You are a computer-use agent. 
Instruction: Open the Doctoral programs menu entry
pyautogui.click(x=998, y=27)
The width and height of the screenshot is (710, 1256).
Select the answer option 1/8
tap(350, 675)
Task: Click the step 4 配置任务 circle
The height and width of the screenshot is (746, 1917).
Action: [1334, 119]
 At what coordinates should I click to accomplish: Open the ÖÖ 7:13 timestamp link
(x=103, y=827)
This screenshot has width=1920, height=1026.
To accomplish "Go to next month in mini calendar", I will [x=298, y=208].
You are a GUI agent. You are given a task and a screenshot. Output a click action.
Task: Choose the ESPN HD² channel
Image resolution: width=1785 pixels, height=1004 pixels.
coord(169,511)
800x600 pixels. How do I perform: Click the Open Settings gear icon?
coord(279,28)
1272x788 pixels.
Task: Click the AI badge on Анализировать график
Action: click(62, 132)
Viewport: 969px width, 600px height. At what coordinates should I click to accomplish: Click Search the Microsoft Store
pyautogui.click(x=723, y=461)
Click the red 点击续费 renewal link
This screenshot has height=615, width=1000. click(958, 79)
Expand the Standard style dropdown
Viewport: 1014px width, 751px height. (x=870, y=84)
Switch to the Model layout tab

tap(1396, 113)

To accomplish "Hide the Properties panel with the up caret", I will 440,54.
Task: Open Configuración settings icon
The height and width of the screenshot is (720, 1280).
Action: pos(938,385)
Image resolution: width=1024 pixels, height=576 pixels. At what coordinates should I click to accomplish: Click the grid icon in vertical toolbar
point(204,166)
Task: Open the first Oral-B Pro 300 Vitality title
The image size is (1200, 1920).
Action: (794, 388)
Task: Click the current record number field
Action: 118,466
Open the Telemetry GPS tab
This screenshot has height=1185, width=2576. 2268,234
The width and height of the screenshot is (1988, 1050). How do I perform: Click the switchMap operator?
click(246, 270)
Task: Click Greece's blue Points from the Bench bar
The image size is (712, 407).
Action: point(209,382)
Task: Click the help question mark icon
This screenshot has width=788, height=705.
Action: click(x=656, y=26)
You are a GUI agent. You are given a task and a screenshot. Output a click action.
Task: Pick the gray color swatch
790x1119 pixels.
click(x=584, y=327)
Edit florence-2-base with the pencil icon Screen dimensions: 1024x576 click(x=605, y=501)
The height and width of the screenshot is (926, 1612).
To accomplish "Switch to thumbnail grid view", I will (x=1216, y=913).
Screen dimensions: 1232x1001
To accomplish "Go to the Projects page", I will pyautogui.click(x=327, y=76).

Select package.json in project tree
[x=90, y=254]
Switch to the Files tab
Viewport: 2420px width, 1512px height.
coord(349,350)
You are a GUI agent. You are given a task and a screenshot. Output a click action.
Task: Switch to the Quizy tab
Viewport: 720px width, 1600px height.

____________________

Format every line above as a JSON list of strings, one string per line, with blank lines left out.

[
  "You are a computer-use agent. ",
  "Instruction: Open the Doctoral programs menu entry",
  "pyautogui.click(x=998, y=27)",
  "The width and height of the screenshot is (710, 1256).",
  "Select the answer option 1/8",
  "tap(350, 675)",
  "Task: Click the step 4 配置任务 circle",
  "The height and width of the screenshot is (746, 1917).",
  "Action: [1334, 119]",
  " At what coordinates should I click to accomplish: Open the ÖÖ 7:13 timestamp link",
  "(x=103, y=827)",
  "This screenshot has width=1920, height=1026.",
  "To accomplish \"Go to next month in mini calendar\", I will [x=298, y=208].",
  "You are a GUI agent. You are given a task and a screenshot. Output a click action.",
  "Task: Choose the ESPN HD² channel",
  "Image resolution: width=1785 pixels, height=1004 pixels.",
  "coord(169,511)",
  "800x600 pixels. How do I perform: Click the Open Settings gear icon?",
  "coord(279,28)",
  "1272x788 pixels.",
  "Task: Click the AI badge on Анализировать график",
  "Action: click(62, 132)",
  "Viewport: 969px width, 600px height. At what coordinates should I click to accomplish: Click Search the Microsoft Store",
  "pyautogui.click(x=723, y=461)",
  "Click the red 点击续费 renewal link",
  "This screenshot has height=615, width=1000. click(958, 79)",
  "Expand the Standard style dropdown",
  "Viewport: 1014px width, 751px height. (x=870, y=84)",
  "Switch to the Model layout tab",
  "tap(1396, 113)",
  "To accomplish \"Hide the Properties panel with the up caret\", I will 440,54.",
  "Task: Open Configuración settings icon",
  "The height and width of the screenshot is (720, 1280).",
  "Action: pos(938,385)",
  "Image resolution: width=1024 pixels, height=576 pixels. At what coordinates should I click to accomplish: Click the grid icon in vertical toolbar",
  "point(204,166)",
  "Task: Open the first Oral-B Pro 300 Vitality title",
  "The image size is (1200, 1920).",
  "Action: (794, 388)",
  "Task: Click the current record number field",
  "Action: 118,466",
  "Open the Telemetry GPS tab",
  "This screenshot has height=1185, width=2576. 2268,234",
  "The width and height of the screenshot is (1988, 1050). How do I perform: Click the switchMap operator?",
  "click(246, 270)",
  "Task: Click Greece's blue Points from the Bench bar",
  "The image size is (712, 407).",
  "Action: point(209,382)",
  "Task: Click the help question mark icon",
  "This screenshot has width=788, height=705.",
  "Action: click(x=656, y=26)",
  "You are a GUI agent. You are given a task and a screenshot. Output a click action.",
  "Task: Pick the gray color swatch",
  "790x1119 pixels.",
  "click(x=584, y=327)",
  "Edit florence-2-base with the pencil icon Screen dimensions: 1024x576 click(x=605, y=501)",
  "The height and width of the screenshot is (926, 1612).",
  "To accomplish \"Switch to thumbnail grid view\", I will (x=1216, y=913).",
  "Screen dimensions: 1232x1001",
  "To accomplish \"Go to the Projects page\", I will pyautogui.click(x=327, y=76).",
  "Select package.json in project tree",
  "[x=90, y=254]",
  "Switch to the Files tab",
  "Viewport: 2420px width, 1512px height.",
  "coord(349,350)",
  "You are a GUI agent. You are given a task and a screenshot. Output a click action.",
  "Task: Switch to the Quizy tab",
  "Viewport: 720px width, 1600px height."
]